It took 7 years to make the sequel, and THIS is the best they could come up with?

They're back! Well, not The 300, but people who kind of know The 300. They are friends or casual acquaintances.

Set around the same time as the first 300, but focusing on other characters in the nearby vicinity, Sullivan Stapleton stars as Themistokles - the Athenian leader who killed Xerxes father and inspired the young man to become a ruthless dictator hell bent on revenge.
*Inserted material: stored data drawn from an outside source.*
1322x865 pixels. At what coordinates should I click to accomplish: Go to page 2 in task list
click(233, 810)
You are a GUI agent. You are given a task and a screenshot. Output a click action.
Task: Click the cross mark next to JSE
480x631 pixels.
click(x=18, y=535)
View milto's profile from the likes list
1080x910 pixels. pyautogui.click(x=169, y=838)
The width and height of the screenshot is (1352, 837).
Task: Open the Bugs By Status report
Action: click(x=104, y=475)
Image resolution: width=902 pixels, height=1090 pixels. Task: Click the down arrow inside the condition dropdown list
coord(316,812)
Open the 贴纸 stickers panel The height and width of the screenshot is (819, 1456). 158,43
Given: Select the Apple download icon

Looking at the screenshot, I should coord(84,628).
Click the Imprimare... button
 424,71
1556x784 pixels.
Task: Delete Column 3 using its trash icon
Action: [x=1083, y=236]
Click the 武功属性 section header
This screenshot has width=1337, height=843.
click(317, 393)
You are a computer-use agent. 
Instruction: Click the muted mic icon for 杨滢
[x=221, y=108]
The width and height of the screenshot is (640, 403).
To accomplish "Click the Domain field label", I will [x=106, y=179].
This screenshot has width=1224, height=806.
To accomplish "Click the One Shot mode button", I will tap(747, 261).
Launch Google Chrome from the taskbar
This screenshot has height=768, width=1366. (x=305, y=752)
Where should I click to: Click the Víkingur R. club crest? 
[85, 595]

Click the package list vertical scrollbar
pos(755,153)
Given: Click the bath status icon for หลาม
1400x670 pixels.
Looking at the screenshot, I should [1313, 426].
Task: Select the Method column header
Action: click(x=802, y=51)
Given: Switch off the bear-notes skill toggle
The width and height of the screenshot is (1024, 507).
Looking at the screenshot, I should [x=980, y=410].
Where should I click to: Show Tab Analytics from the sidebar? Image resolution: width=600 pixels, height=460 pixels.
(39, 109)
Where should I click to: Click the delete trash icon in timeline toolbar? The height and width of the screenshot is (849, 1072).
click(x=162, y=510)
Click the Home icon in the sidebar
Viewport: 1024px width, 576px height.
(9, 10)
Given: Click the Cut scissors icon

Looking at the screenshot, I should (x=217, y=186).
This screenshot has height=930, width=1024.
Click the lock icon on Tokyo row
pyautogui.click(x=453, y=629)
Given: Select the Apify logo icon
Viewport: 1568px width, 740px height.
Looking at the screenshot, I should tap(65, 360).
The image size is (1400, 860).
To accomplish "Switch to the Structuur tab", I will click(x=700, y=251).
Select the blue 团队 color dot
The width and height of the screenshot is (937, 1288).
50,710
While Xerxes (Rodrigo Santoro) is off battling with King Leonidas, the dude’s kind of adopted sister, Artemisia (Eva Green), leads the Persian Navy into battle against Themistokles, and could win if the Greek warrior can’t find a way to unite all of Greece to fight the Persians.

Are we looking at this year’s Razzie winner?

300: Rise Of An Empire is a movie completely and utterly designed around one special effect repeated over and over and over and over again to the point of cartoonishness. Each person who gets stabbed or sliced or decapitated instantly gushes about a gallon of blood in some weird slow motion directly at the screen in the shape of a modern art sculpture. Is this what moviegoers have been waiting for all of their lives? Is this the height of entertainment these days?

You have to admit, a movie that combines a decapitation scene and gratuitous female nudity in the first two minutes is setting “new standards” in film, and even a horse gets to stomp someone’s head in (which could be a Hollywood first), which means 300: Rise Of An Empire is one of those productions that places value on the prurient. Sure, you get fight scene after fight scene, but none of it has any dramatic weight to it. You’re watching a high budget snuff film at some level.

Writers Zack Snyder and Kurt Johnstad (based on the graphic novel by Frank Miller) don’t have to do much writing. Typing in “grunt” or “bellow a war cry” probably didn’t take a day of reflective soul searching to come up with, but they also toss in these ridiculous speeches that are supposed to be rabble rousing inspirational Shakespearean-type moments, but, instead, drone on and on to put you to sleep.

Plus, they provide a 15-minute narration to open 300: Rise of an Empire that is supposed to set the stage and explain everything, but is so confounding it explains nothing! No one is here for the writing, and Snyder and Johnstad don’t do anything to change your mind.

Then, to justify making you pay the 3D ticket price or the special effects budget, we are subject to constant floating embers and dust in every scene, which makes you think it is snowing. Instead of adding to the atmosphere, it becomes distracting.

300: Rise Of An Empire is nowhere near as fun or good as the first one.

300: Rise Of An Empire is rated R for strong sustained sequences of stylized bloody violence throughout, a sex scene, nudity and some language.